I'm not sure if my travels could cut cleanly in one way or the other on this honestly. If someone's vision of China is of cities openly falling apart then that's at least definitely not true of Shanghai or Nanjing. It may have been due to the older, mostly to my experience solved, problem of smog but I do remember the buildings browning more than I've noticed in American big cities. I certainly didn't stay long enough or speak enough of the language to get a sense of any kind of society wide duplicity. My wife reported that obeying traffic rules had improved since her last visit and you did still see pretty frequent incidents of scooters riding on the walking area. I was in the familial ingroup for most of the people I spoke to, someone living and breathing the culture would have a better idea.

I'll recount the story of a friend of the guy I met in Osaka who is hopefully getting out of Chinese prison soon, call him Andrew. I do trust this Osaka friend but am less sure how much I trust Andrew. Supposedly Andrew moved to Beijing on a business visa partnered with some local to start an American BBQ business that took off pretty well, growing to a couple locations. Fast forward to covid and Andrew needed to go home for some reason, can't remember if it was family or Chinese policy. When he returns he finds that his previous partner has opened a competing chain and claims that Andrew lied on his original work visa, landing him in Chinese prison while the previous partner took possession of all of his restaurant assets. This is of course an anecdote and perhaps a dubious one, Osaka friend vouches that Andrew isn't the type to falsify business documents but you have no reason to believe that and I give it maybe a 20% chance he's at fault. My wife found it plausible if that means anything. I like almost all the Chinese people I met, but I don't think I'd want to try and live in China full time.
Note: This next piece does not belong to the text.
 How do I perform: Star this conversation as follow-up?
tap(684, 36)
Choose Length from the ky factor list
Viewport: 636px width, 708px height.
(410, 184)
I think Americans might well compete with North Koreans, Israelis and Arabs in the degree of being brainwashed about their national and racial superiority (a much easier task when you are a real superpower, to be fair), to the point I am now inclined to dismiss your first hand accounts as fanciful interpretations of reality if not outright hallucinations. Your national business model has become chutzpah and gaslighting, culminating in Miran's attempt to sell the national debt as «global public goods». You don't have a leg to stand on when accusing China of fraud. Sorry, that era is over, I'll go back to reading papers.

I've noticed a trend of our Russian posters being very obsessed with framing American views on geopolitics in a racial angle. I haven't seen a single American call Russians orcs but seen many Russians accusing Americans of thinking in those terms. If Americans have a racial view of Chinese people it's as nerdy math kids, hardly the kind of people you'd be prejudiced against when it comes to ML research. Among the researchers I've known there has definitely been some sneering at the research paper output of the mainland, Wife and Mother in law both say that in the past it was a problem where China produced a lot of not very good papers but supposedly this has gotten better. Americans certainly have some neurosis around race but not in the way you should be merging it with American Exceptionalism to form American Racial Exceptionalism. Much ink has been spilt on how Americans deal with being a very multi-racial society and how that experiment is going. American's views on China has much more to do with their communist government than with their racial character.